The PGR technology was developed based on information derived from the NOAA AVHRR sensor.  The Advanced Very High Resolution Radiometer (AVHRR) provides four- to six-band multispectral data from the NOAA polar-orbiting satellite series. There has been fairly continuous global coverage since June 1979, with morning and afternoon acquisitions available. The resolution is 1.1 kilometre.

In 2003 the resolution for PGR will be improved to 250m (6.25Ha) by introducing the Moderate Resolution Imaging Spectroradiometer (MODIS) sensor.  MODIS was launched on the Terra satellite in December 1999 and is designed  to observe and monitor the surface of the Earth. A second MODIS sensor was launched on the Aqua satellite in May 2002.  

The MODIS instrument has a wide spectral range, provides a significant improvement in spatial resolution (250m) compared to NOAA, and offers near daily global coverage.  MODIS will be used to generate weekly image composites. That is out of the 14 images we will get per week, we should be able to find some images where farms are not covered by clouds.  This should ensure any farm gets an updated PGR every week. 

Instruments on board both satellites measure the reflectance of both visible and invisible light from the earth’s surface, including vegetation such as pastures. The satellite imagery is converted into a Normalized Difference Vegetation Index (NDVI), a measure of the greenness of the pastures. This is then combined with climate information supplied by the Bureau of Meteorology to give estimates of PGR. 

We believe our PGR technology is unique because we provide quantitative estimates of PGR as kg/ha/day, rather than just a relative index of ‘greenness’ which is of little value for on-farm decision making.


In  2003 four possible satellites will be used to obtain satellite data for FOO estimations.  

LandSat TM-7  and LandSat-TM-5 (from July 2003 onwards) pass over every 16days with an 8 day lag between satellites and will provide high resolution images at with pixel size of 25 x 25 m.  

SPOT Satellites passes over every 3 to 5 days allowing improved control over the acquisition swath and also provides 25 x 25m pixels.  

The final alternative is to generate a Virtual TM image. The estimation of virtual FOO requires a Landsat TM-7 image from a previous pass to provide a starting FOO in combination with some clever mathematics using the predicted PGR from MODIS data over the period since the image was acquired.  Although there will be a reduction in resolution by combining a TM pixel with a MODIS pixel at 250 x 250 m,  it will help us fill the gaps when the other satellites have been unable to provide an estimate of FOO for that month.
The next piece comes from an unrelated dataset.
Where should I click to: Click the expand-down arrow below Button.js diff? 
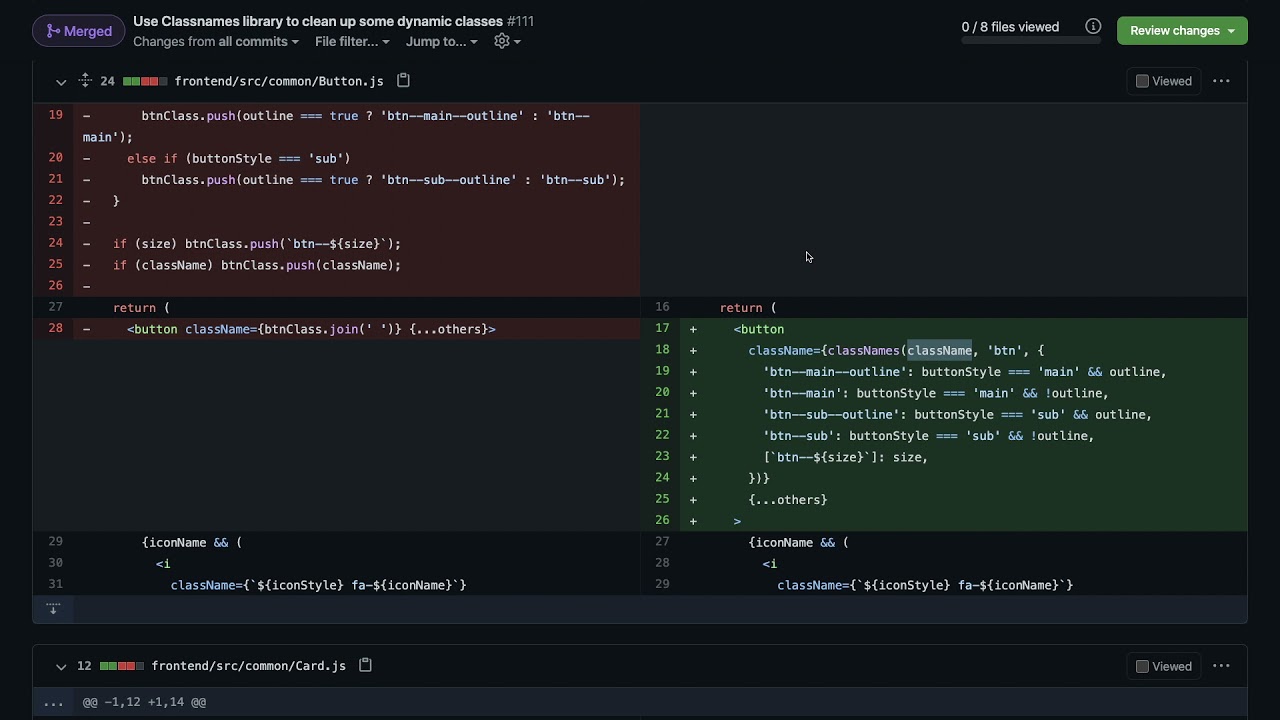53,608
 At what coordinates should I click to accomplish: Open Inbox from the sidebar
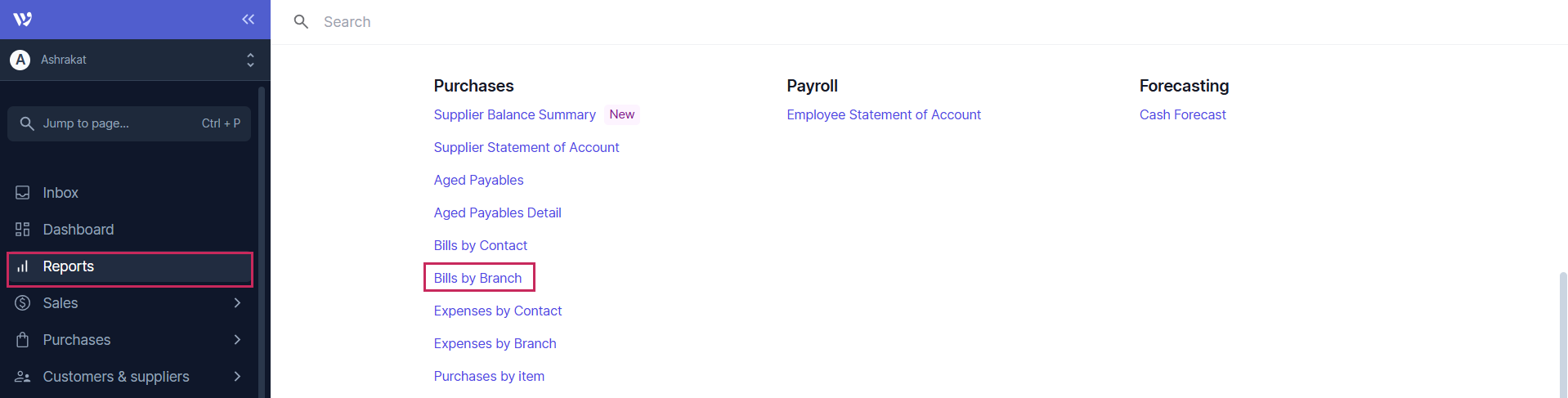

Instruments on board all satellites measure the reflectance of both visible and invisible light from the earth's surface, including vegetation such as pastures.  As for PGR, the satellite imagery is converted into NDVI, and in turn used to give an estimate of feed-on-offer. 

Since 2001 teams of field technicians have collected thousands of ground measurements of pasture growth rate and biomass with which to validate the predicted values of FOO and PGR.